In terms of tax levels, the tax regimes vary across the region with some countries struggling with complex systems, others with wealth tax, others again with the level of capital gains tax and the treatment and classifications of the taxable entity.

Recommendation:

  • Review tax systems with the aim of increasing the availability of funding for cross-border risk capital, including incentives for entrepreneurs.

II: Creating and incentivising talent

Failure to meet the demand for talent and expertise within tech and life sciences, will risk hampering growth and slowing the pace of promising scaleups.

Recommendation:

  • Increase the number and quality of natural science graduates, engineers by way of educational reforms
  • Review the tax treatment of option and warrants to enable companies to attract international talent.

III: Proportionality in regulation of VC funds

Despite efforts at the EU level to ease regulation for venture capital funds, respondents report a high cost of compliance which is not perceived to be proportional to the benefits and objectives intended when the regulation was introduced.

Recommendation:

  • Nordic countries to take an active role in promoting a proportionality principle in EU regulation affecting the venture capital industry.

IV: Mobilising the role of institutional investors, notably pension funds

Nordic pension funds represent a largely untapped source of capital for Nordic venture capital funds with a long-term investment horizon.
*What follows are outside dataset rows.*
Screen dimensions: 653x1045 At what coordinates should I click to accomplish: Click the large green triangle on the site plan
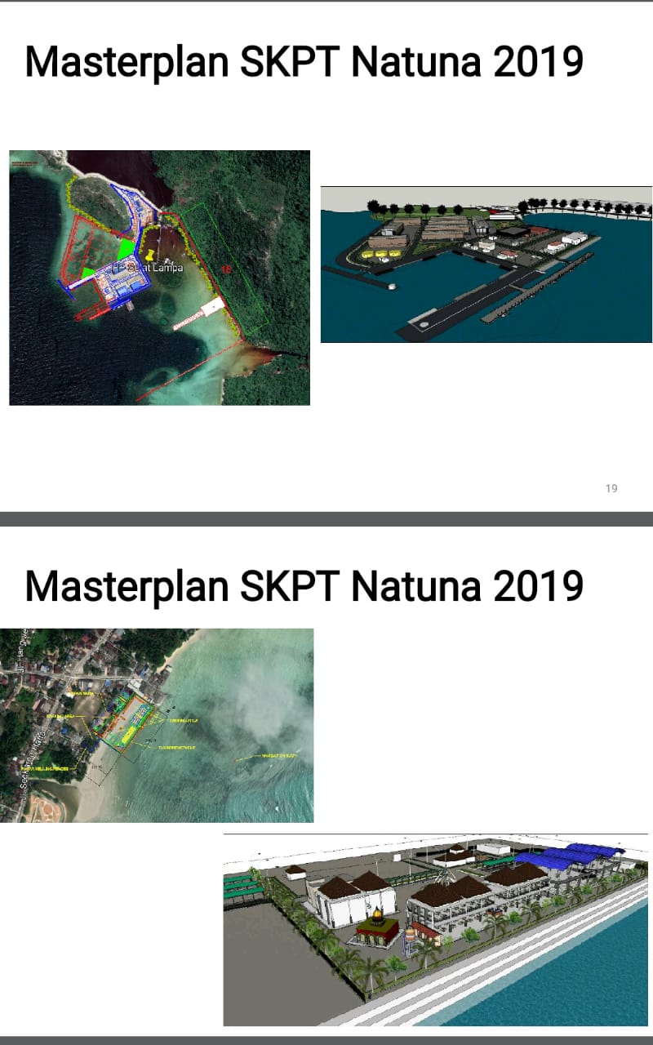[x=126, y=247]
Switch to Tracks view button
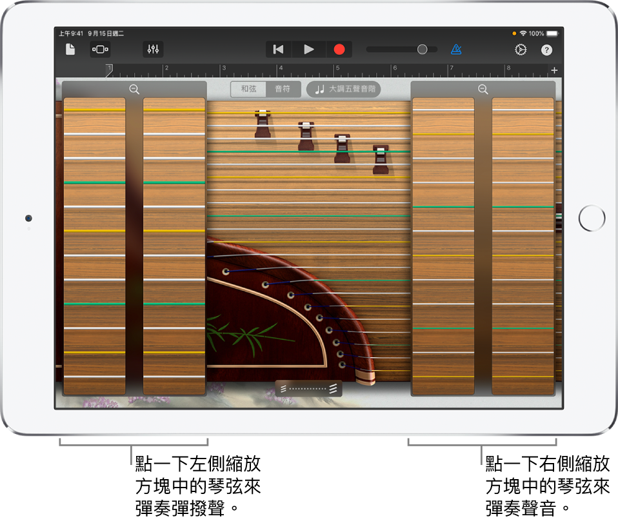This screenshot has height=523, width=618. pyautogui.click(x=100, y=50)
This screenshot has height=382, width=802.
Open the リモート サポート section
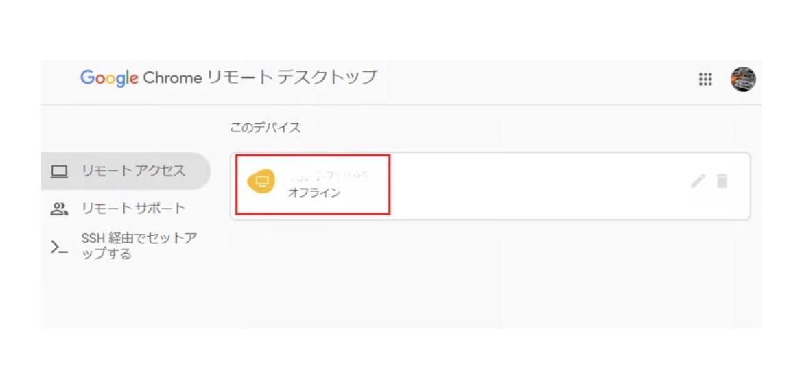(x=133, y=208)
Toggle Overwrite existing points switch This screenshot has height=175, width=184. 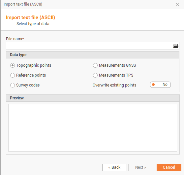click(x=160, y=85)
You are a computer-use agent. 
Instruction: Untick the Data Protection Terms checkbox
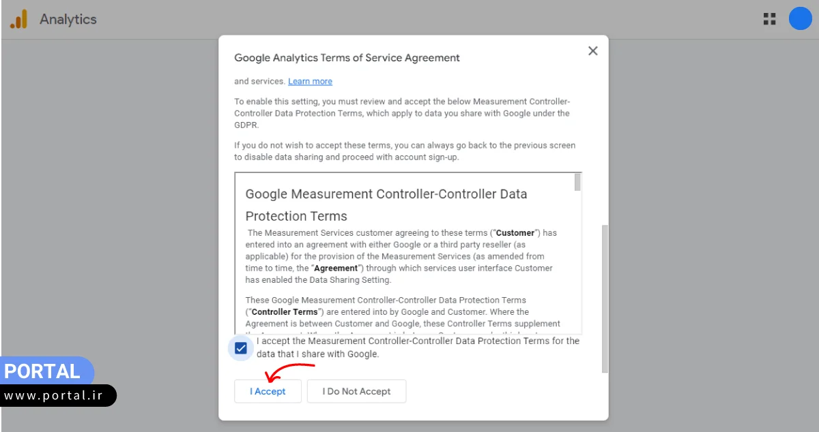point(241,348)
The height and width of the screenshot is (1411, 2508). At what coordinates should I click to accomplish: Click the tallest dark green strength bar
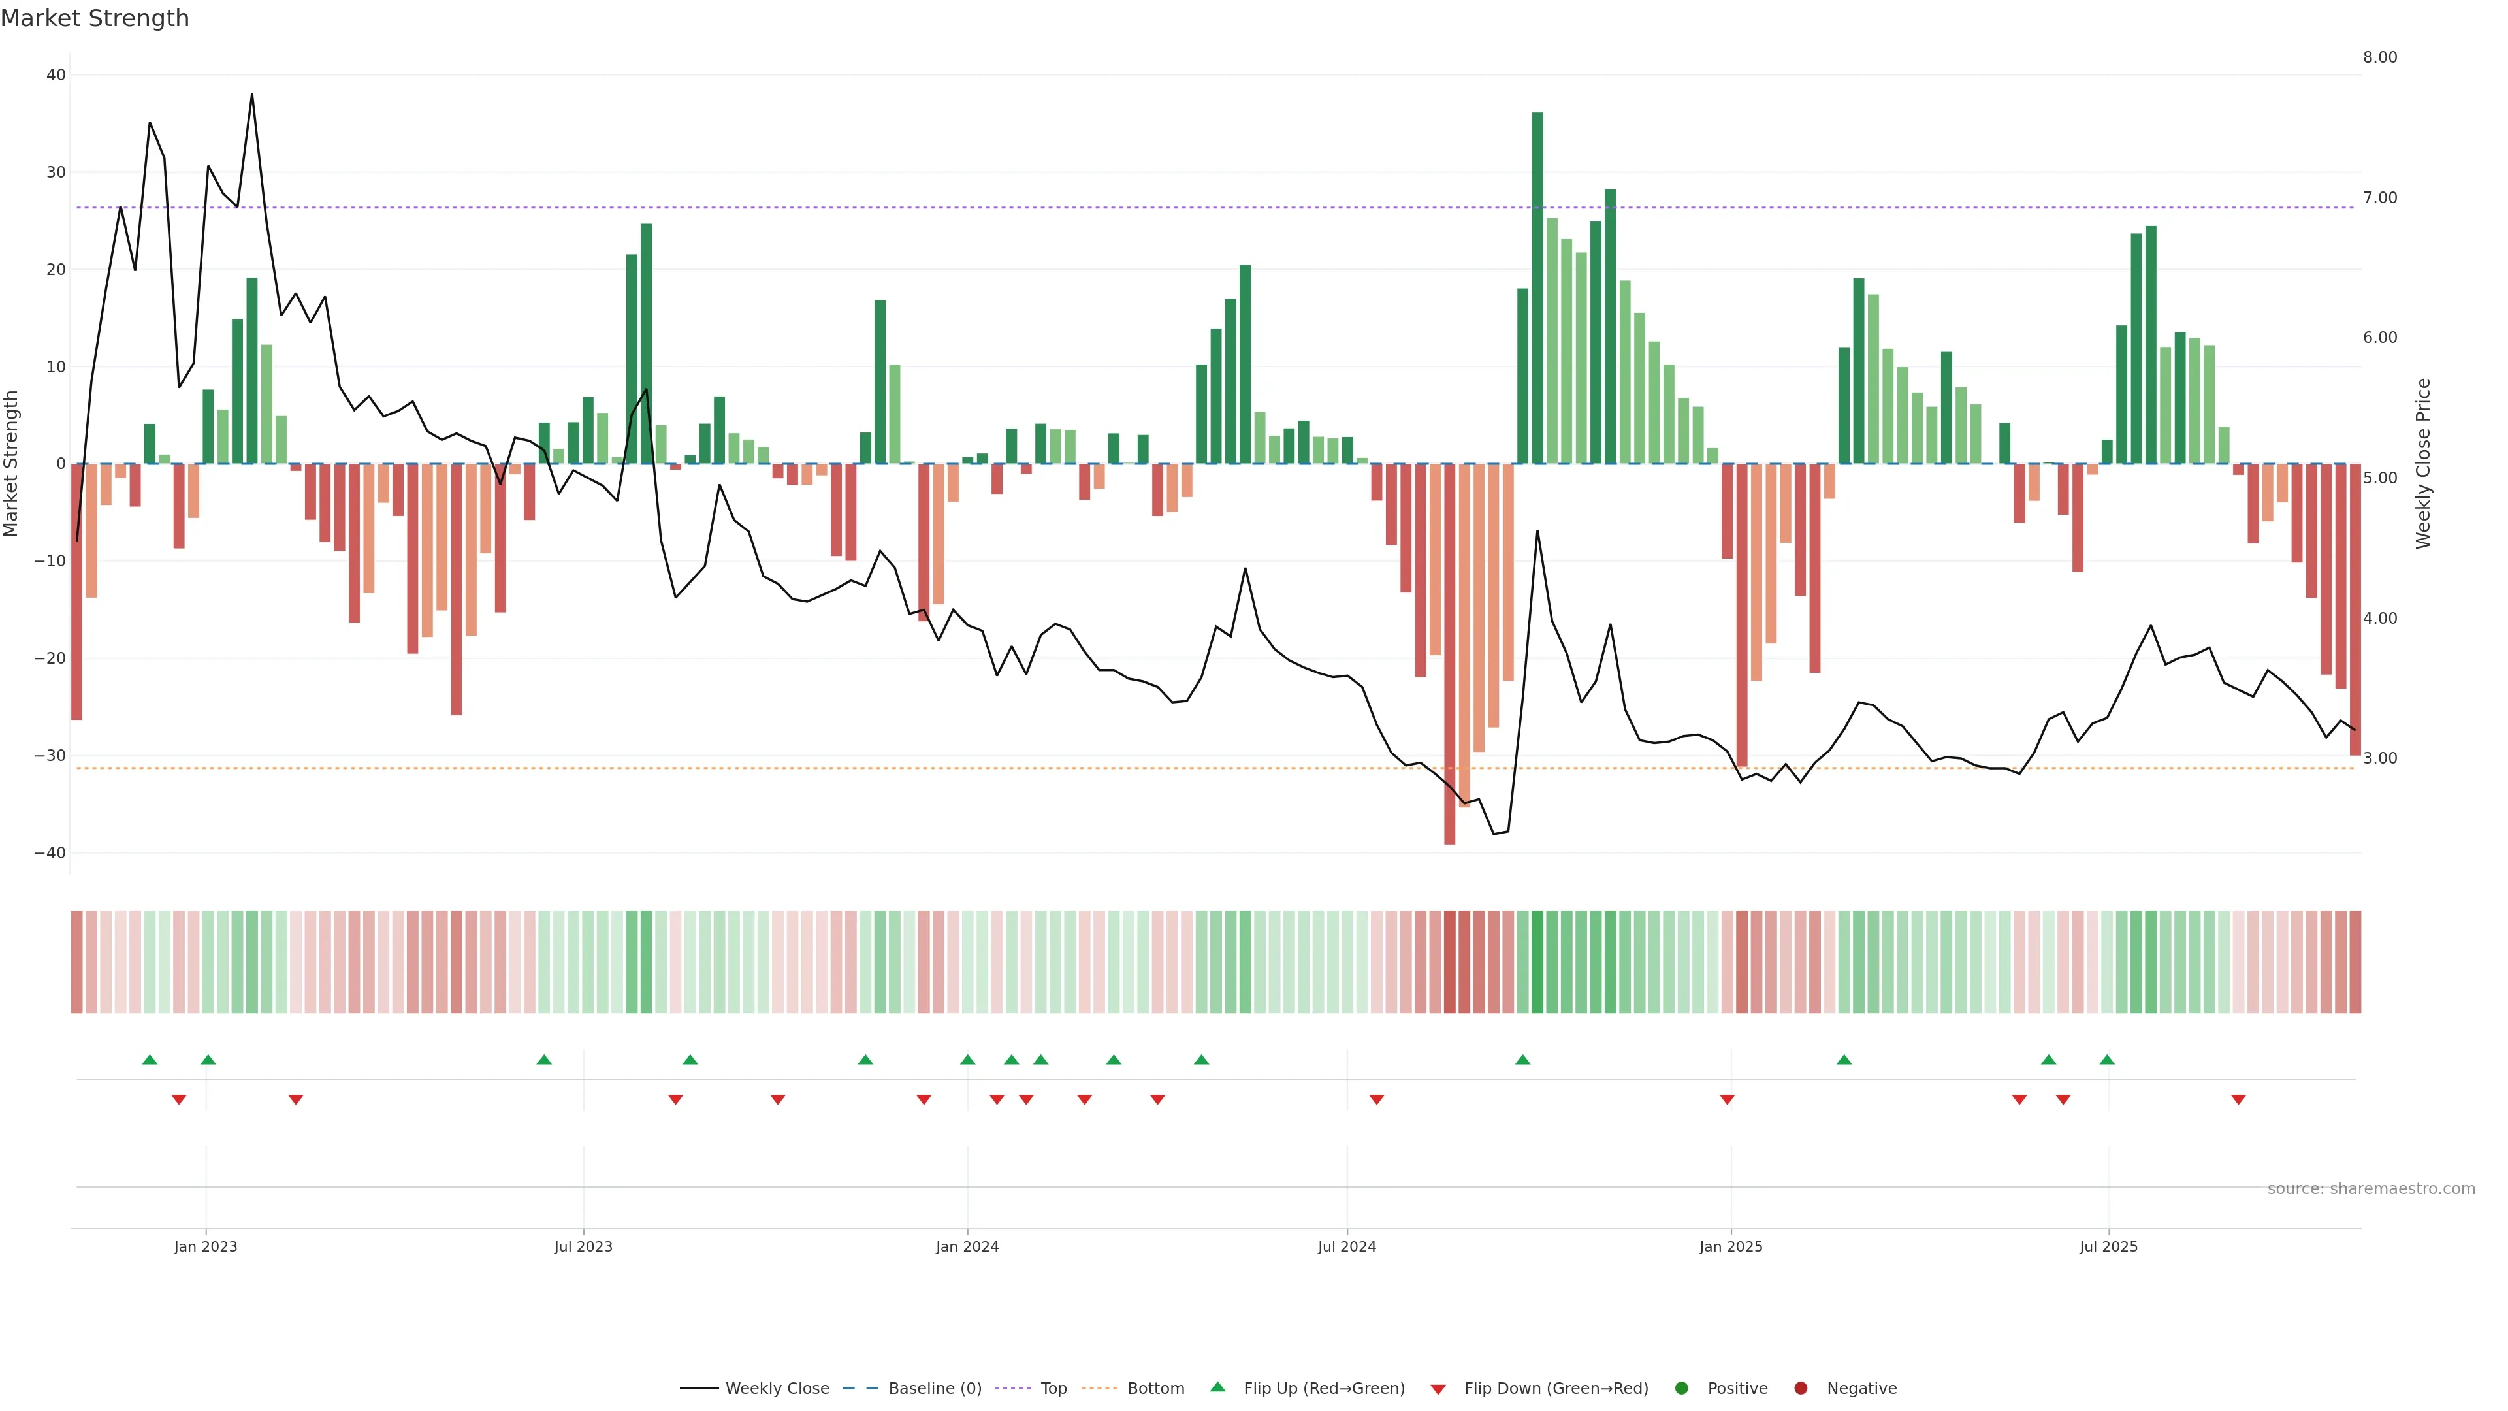tap(1537, 288)
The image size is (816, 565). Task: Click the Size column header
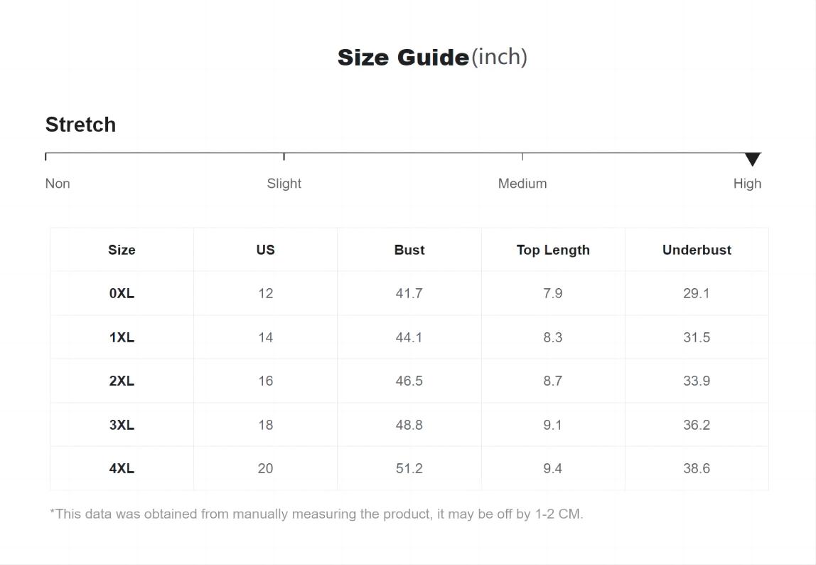122,250
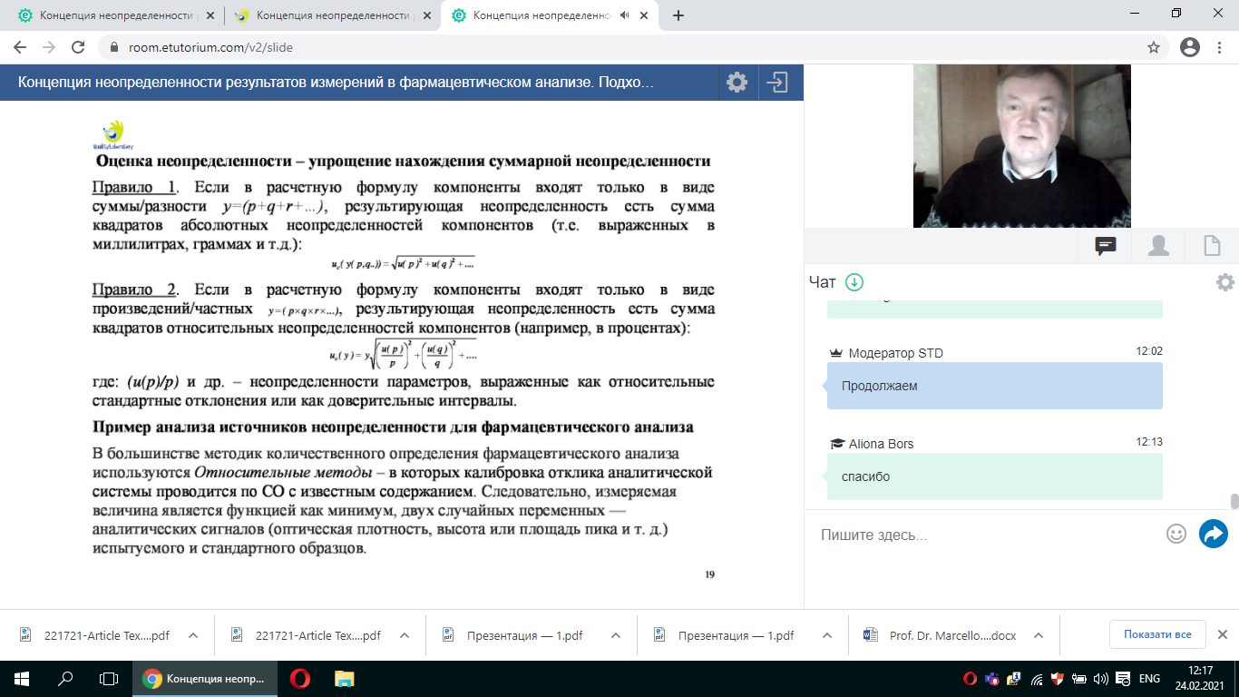Viewport: 1239px width, 697px height.
Task: Click 'Показати все' downloads button
Action: point(1156,634)
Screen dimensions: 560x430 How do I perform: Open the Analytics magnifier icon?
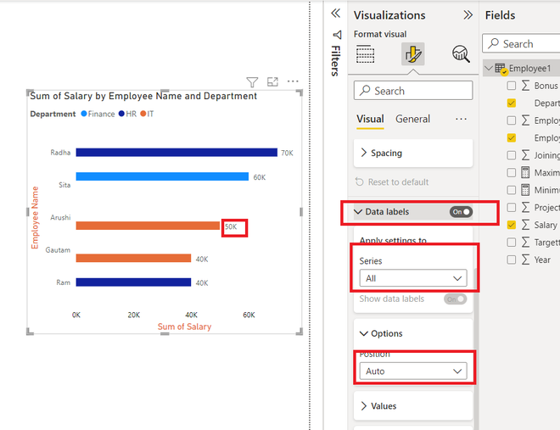461,54
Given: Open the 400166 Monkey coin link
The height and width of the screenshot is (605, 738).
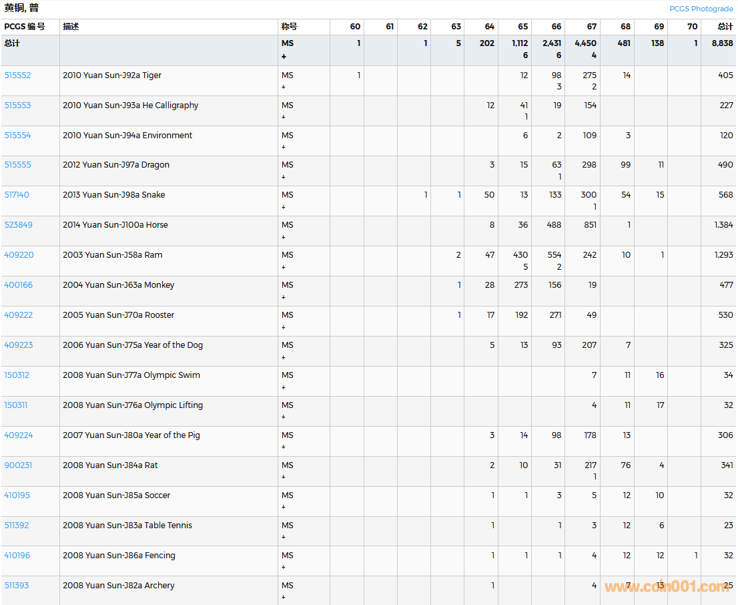Looking at the screenshot, I should point(18,285).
Likewise, the industry needs to mobilise capital from family offices and other professional investors.

Recommendation:

  • Identify the specific barriers to investment from the various groups of institutional investors (pension funds/insurance funds/family offices).

V: Nordic cooperation

We also see four specific areas of co-operation and joint action for the Nordic countries since most international investors perceive the Nordics or even the EU as one market:

  1. Learning from best practice: There is a large divergence in performance within the Nordic countries with respect to the role that the VC and other risk capital markets are playing and have played in creating new firms and boosting innovation. This should provide a source of experience to learn from and adopt best practice.
  2. Creating scale in the Nordic VC market: Existing programmes to boost innovation and funding to VC firms tend to have a national focus. This may hamper the development of a more Nordic and ultimately international scale of VC companies.
  3. Exploiting comparative advantage: The Nordic countries and regions excel in different parts of the eco-system around the VC universe. Rather than attempting to replicate all parts of this universe in each region, co-operation and specialisation could help create needed scale.
  4. Joint EU action in areas of common interest: Creating joint positions could increase impact on EU regulation affecting risk capital and VC markets. The aim could be to ensure that EU regulation focused on financial stability and creating an internal market does not inadvertently lead to high compliance costs for VC firms and related stakeholders out of proportion to the intended benefits. It is also of utmost importance to avoid obstacles for third countries investing into EU-based funds, as LPs, or directly in EU-based companies.

The VC industry in conjunction with a strong ecosystem supporting risk capital investment has a strong potential in supporting growth and innovation. Countries and regions that can identify and invest in promising but risky firms have experienced higher growth rates in the past and all evidence suggests that this will continue in the future.

The Nordic region has both the potential and need for a stronger VC industry. The policies needed to drive that development are well identified and all the Nordic countries can step up their performance, but it requires long-term commitment.

As a conclusion, we suggest that the focus should be on realizing the long-term potential of the Nordic VC markets. We are about to exit the period of easy money and mountains of liquidity and it is likely that evaluations of business cases will be tougher at a global level. A more solid, specialized and diversified VC sector with the ability to scale companies internationally and operating increasingly across borders will be better equipped to meet this challenge and deliver long term gains in line with potential.